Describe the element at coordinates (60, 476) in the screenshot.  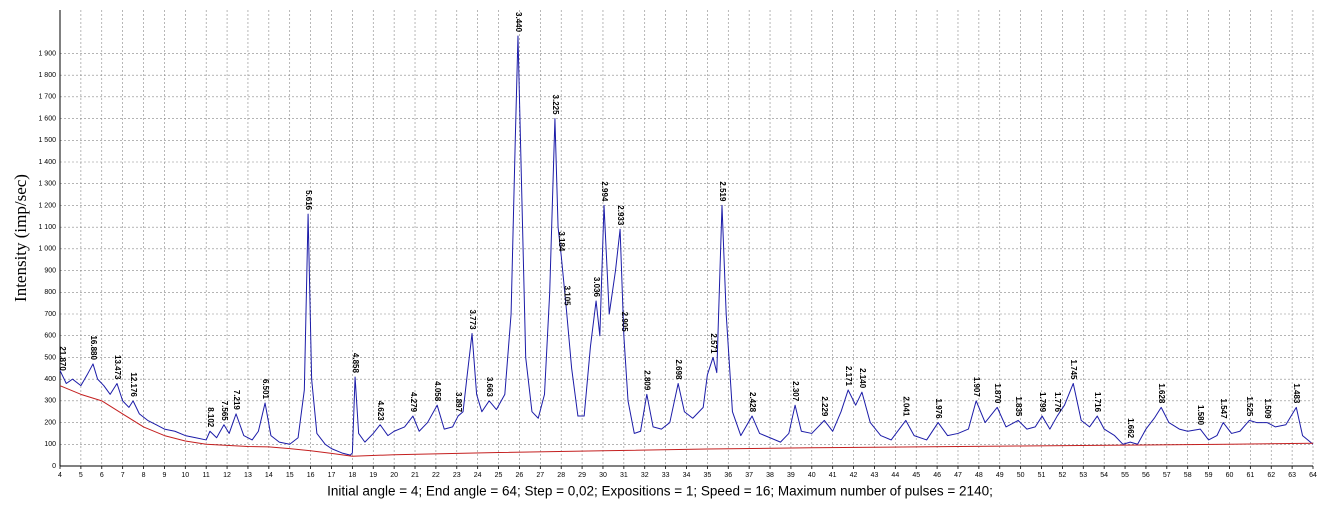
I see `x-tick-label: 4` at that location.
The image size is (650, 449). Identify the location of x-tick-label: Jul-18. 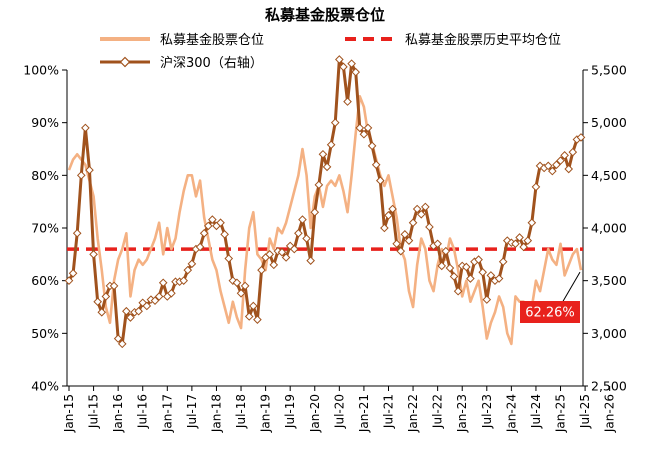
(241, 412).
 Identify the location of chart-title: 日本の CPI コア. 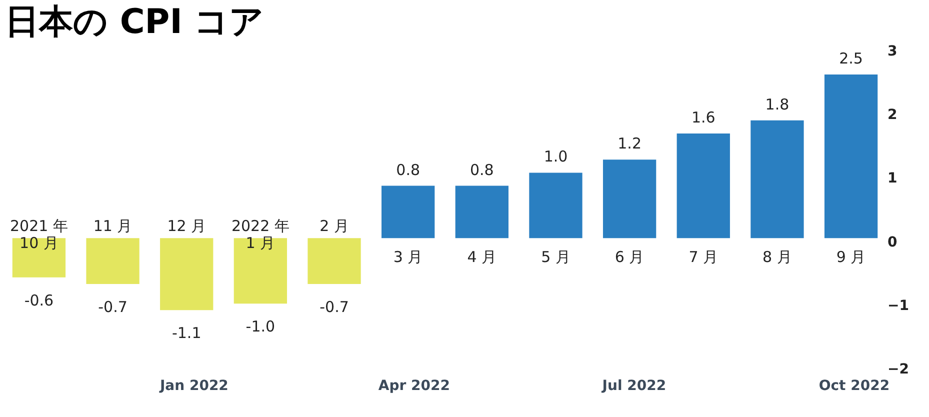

#####

#### JOB:
Copy out all of the records above word for word, but omit the pictures.

#### RESPONSE BOX:
Describe the element at coordinates (60, 476) in the screenshot.  
I see `x-tick-label: 4` at that location.
The image size is (650, 449). Identify the location of x-tick-label: Jul-18. 
(241, 412).
 Identify the location of chart-title: 日本の CPI コア. 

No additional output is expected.